● What the exercise asks
Copy each of the following entries line for line, without changing anything.

● Records supplied
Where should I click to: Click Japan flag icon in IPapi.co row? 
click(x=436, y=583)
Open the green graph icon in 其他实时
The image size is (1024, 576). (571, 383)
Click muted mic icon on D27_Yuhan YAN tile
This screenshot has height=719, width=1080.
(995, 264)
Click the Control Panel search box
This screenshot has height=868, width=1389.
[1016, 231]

● Exercise response
Where should I click to: Click Japan flag icon in IPapi.co row? 
click(x=436, y=583)
Open the green graph icon in 其他实时
The image size is (1024, 576). (571, 383)
Click muted mic icon on D27_Yuhan YAN tile
This screenshot has height=719, width=1080.
(995, 264)
Click the Control Panel search box
This screenshot has height=868, width=1389.
[1016, 231]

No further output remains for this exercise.